### Short exercise
Can you rewrite the stretch of the records from the line containing "Toggle Interlock Spot AE & Focus Area ON" through the line containing "The width and" as a JSON list of strings, one string per line and no blank lines?

### Data to process

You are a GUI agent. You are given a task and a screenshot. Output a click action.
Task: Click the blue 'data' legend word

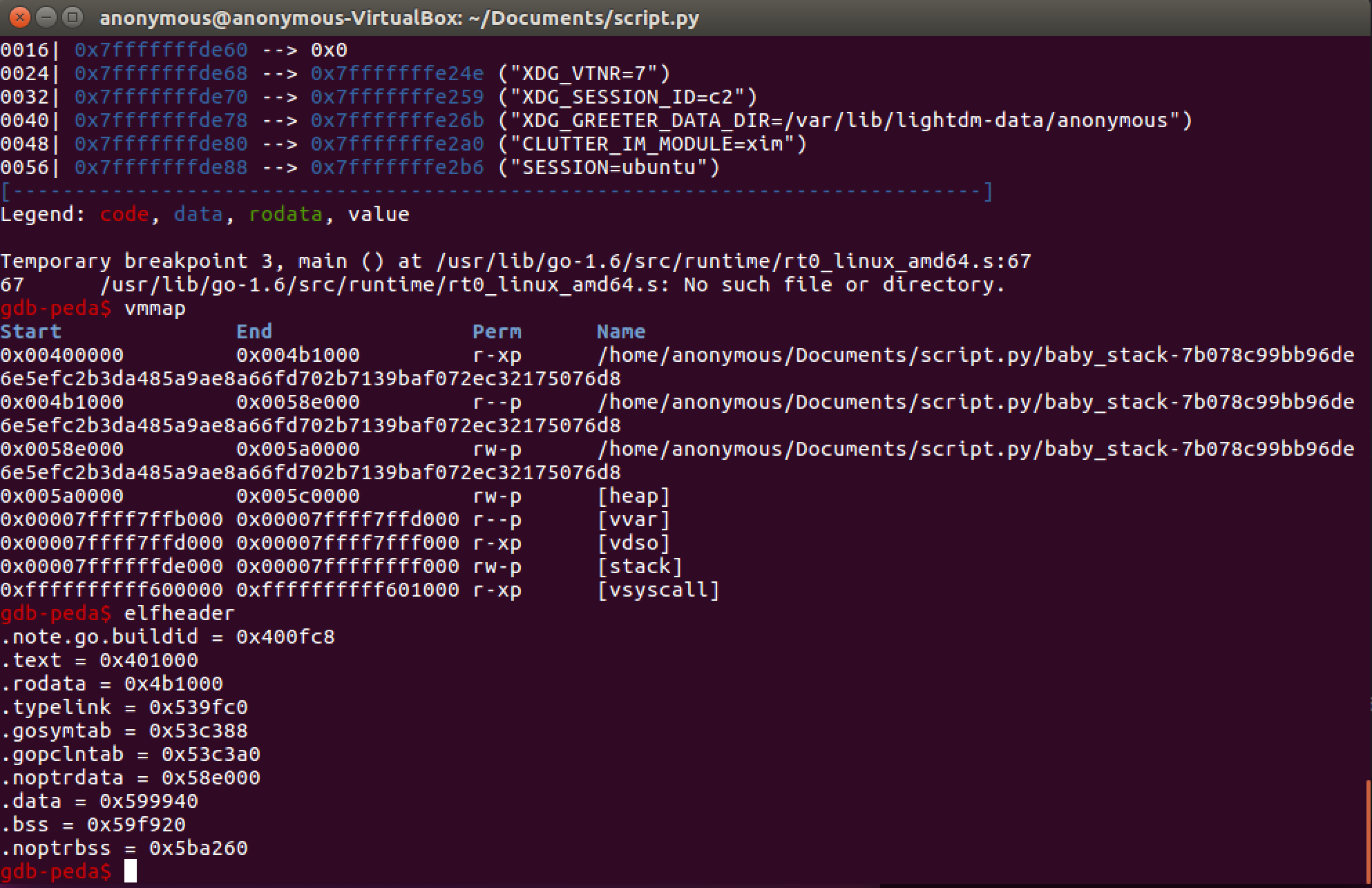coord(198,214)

---

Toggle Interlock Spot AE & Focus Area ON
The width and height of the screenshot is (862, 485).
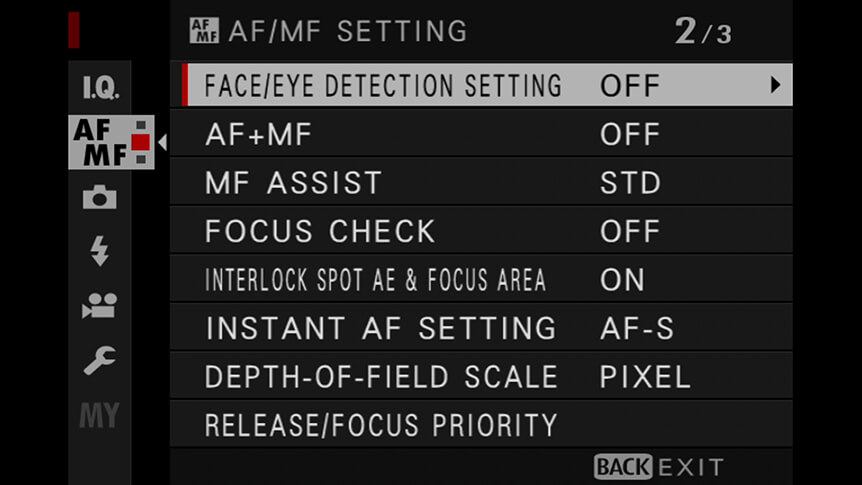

### Solution for this exercise
[
  "Toggle Interlock Spot AE & Focus Area ON",
  "The width and height of the screenshot is (862, 485)."
]